The same can be said about personnel, he said. A review published in 2020 showed that the number of medical personnel employed by the state was 50% higher than in 2006.

“That’s a massive increase in human resources as well. We should be getting better health outcomes. The trend should be upwards, improving, because of the massive increase in resources. But we’re not seeing this.”

Settas said that the problems in South Africa’s healthcare sector – particularly the public sector – are about failed fundamentals.

“There’s just a complete lack of governance. The frameworks have either been dismantled or removed, and there’s simply no management or accountability within the department (of health), which has led to things like widespread moonlighting by medical personnel,” he said.

Settas cited a Wits University study from 2014 that showed that two-thirds of nurses in South Africa reported overtime and moonlighting activities, which posed a risk to patient care.

“The NHI is not going to fix those things. You can throw more money at a dysfunctional system, it’s not going to fix it. You have to fix the fundamentals – the management and those sorts of issues. If you can fix that, then you don’t need an NHI, you fix what you’ve got.”

“People don’t realise that South Africa’s public sector is a very substantial asset – by far the biggest public health system on the African continent. By miles. We should be doing much better. There I agree with (Crisp). But I don’t agree that the NHI is the way to go.”

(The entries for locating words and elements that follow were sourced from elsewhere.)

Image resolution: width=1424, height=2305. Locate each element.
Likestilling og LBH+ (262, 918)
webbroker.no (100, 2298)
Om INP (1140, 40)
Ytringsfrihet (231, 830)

Settas said that building healthcare systems takes decades and that the NHI is more a political tool being used by the government in between election windows. He also said that talk should move away from ‘building’ a new healthcare system in the country because South Africa doesn’t need to do this – it already has one.

“(The NHI is) all about selling a political aspect – but we don’t need to sell it. What (the government) should be selling is that we have a very substantial public health system that’s got lots of problems, but the asset is still there, we haven’t lost that.

“Let’s fix that, we’ll have a lot more success than trying to build this ‘new system’ which, even if they could build it – and I don’t think they can – will be decades away.”